IPsec can be used in a network of any size. A dedicated router (or several routers) serve(s) as the VPN concentrator. The choice of vendor and type depends on the SLA requirements and the size of the network – RACOM has positive experience with Cisco routers (IOS or ASA based), however routers from other vendors (e.g. Juniper, Netgear, WatchGuard or others) can certainly be used.
The following routers were used as IPsec VPN concentrators:
M!DGE/MG102i – up to 4 tunnels
Cisco 1700 – up to 100
Cisco ASA 5510 – up to 250
Cisco 871-K9 – up to 10 tunnels
Cisco 1841-HSEC/ K9 – up to 800 tunnels
Please follow the instruction in the user manual of the specific router for IPsec tunnel settings. RACOM support team can assist you with basic settings for Cisco routers. A short description of the IPsec tunnel configuration in M!DGE/MG102i follows.
The topology is the same as with the routed OpenVPN example. Remember that it is not possible to have a bridged mode of IPsec as it was possible with OpenVPN.
Both remote M!DGE/MG102i units in the example have dynamic mobile IP addresses. We will set the center’s peer IP to 0.0.0.0 so it will accept the connections from any IP address.
With IPsec, the most common way to authenticate each other is via a pre-shared key. Due to this, it is not essential to have a correct time using the NTP server.
Go to the VPN – IPsec – Tunnel Configuration menu and create a new tunnel by pressing the “+” sign.
In the General tab, fill in 0.0.0.0 into the IP address field. Due to this address, any remote unit can establish the connection with the central unit if the credentials are correct. The remote unit’s IP address is not an issue.
From our experience, change the Action to “restart”.
Apply the changes and go to the next tab, IKE Proposal. Define any pre-shared key, which must be the same on the center and the remote sites. Fill in the Local and Peer IDs. In our example, FQDNs are used. The central ID is “midge-central” and the ID for the first client is “midge-client1”.
You need to add a second tunnel if you need to connect M!DGE “client2”.
Other parameters can stay in defaults or you can enable PFS for higher security.
After applying the changes, you can leave everything in defaults within the IPsec Proposal tab.
In the last tab, define the required routable networks. In our example, we interconnect server’s 192.168.1.0/24 subnet with client’s 192.168.20.0/24 subnet. Leave the “NAT address” blank.

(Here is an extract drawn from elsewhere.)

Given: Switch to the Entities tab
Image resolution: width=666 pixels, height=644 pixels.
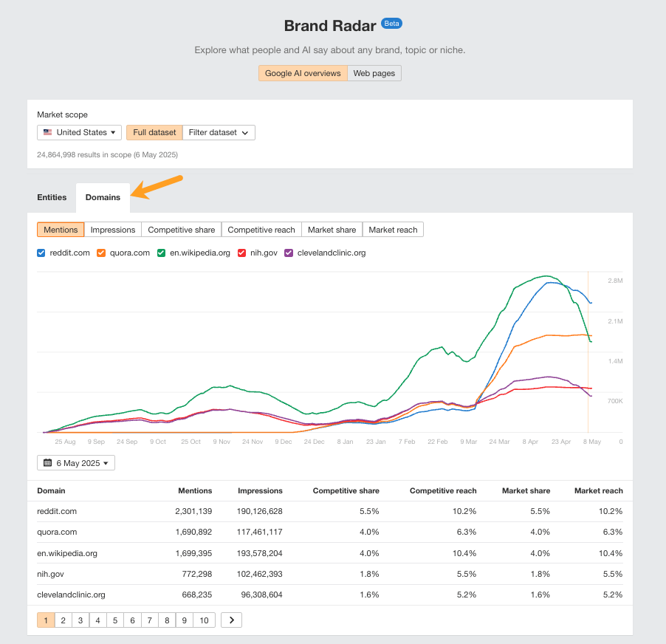Looking at the screenshot, I should [x=52, y=197].
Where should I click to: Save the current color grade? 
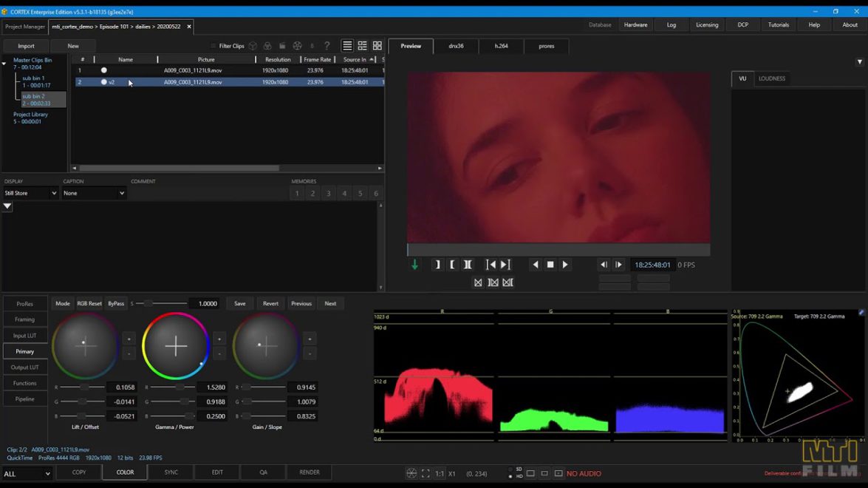[239, 303]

Return back to the Administration menu and enable the tunnel. Check both parameters – Propose NAT traversal and Restart on link change.

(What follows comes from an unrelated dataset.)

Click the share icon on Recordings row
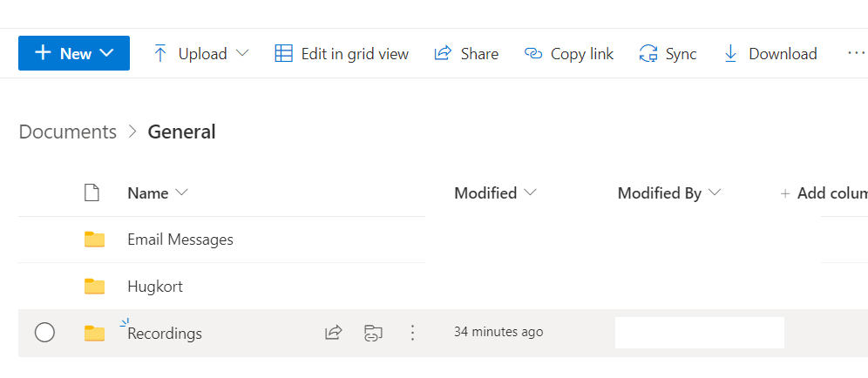The width and height of the screenshot is (868, 378). [333, 332]
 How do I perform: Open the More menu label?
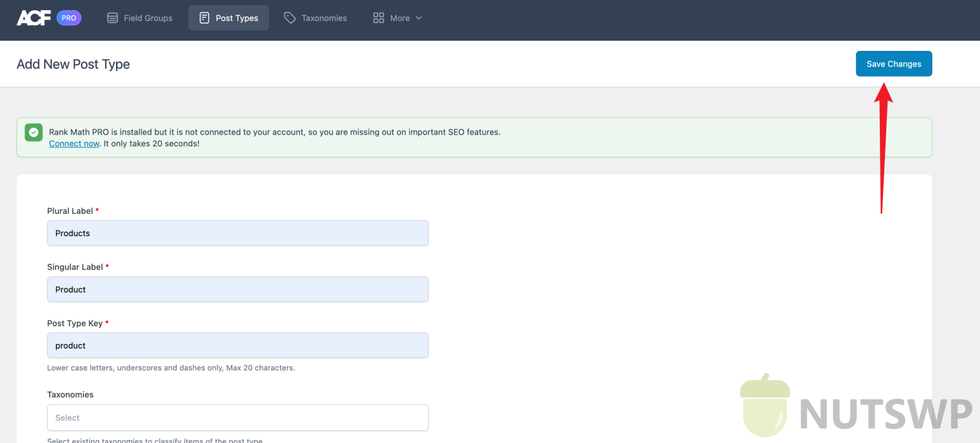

The pop-up window will appear asking you to confirm the MSS to be decreased due to IPsec overhead. Confirm this change.
If you now check the tunnel status, it will be “down”, because the client’s configuration is not yet finished.
The client’s configuration must follow the server’s one. The Peer IP address must be the server’s IP address.
In the IKE Proposal tab, the PSK must be the same as on the server’s side and switch the IDs. Do not forget to enable PFS if checked on the server.
Leave IPsec proposal in defaults and configure the Networks. Just switch the subnets (compared to the central’s configuration).
We can now Enable the tunnel and confirm the MSS adjustment.
After the algorithmcompletes the tunnel establishment, the tunnel should be marked “up” on both units. Check the HOME menu.
Once the tunnel is UP, you can check the functionality via the ping, e.g. from the command shell:
~ $ ping -I 192.168.1.1 192.168.20.1 PING 192.168.20.1 (192.168.20.1) from 192.168.1.1: 56 data bytes 64 bytes from 192.168.20.1: seq=0 ttl=64 time=849.734 ms 64 bytes from 192.168.20.1: seq=1 ttl=64 time=1058.866 ms 64 bytes from 192.168.20.1: seq=2 ttl=64 time=918.134 ms
You need to set the source IP address so the IPsec routing would work. Otherwise, there could be no route back from the remote M!DGE.
Use M!DGE/MG102i manual for more details.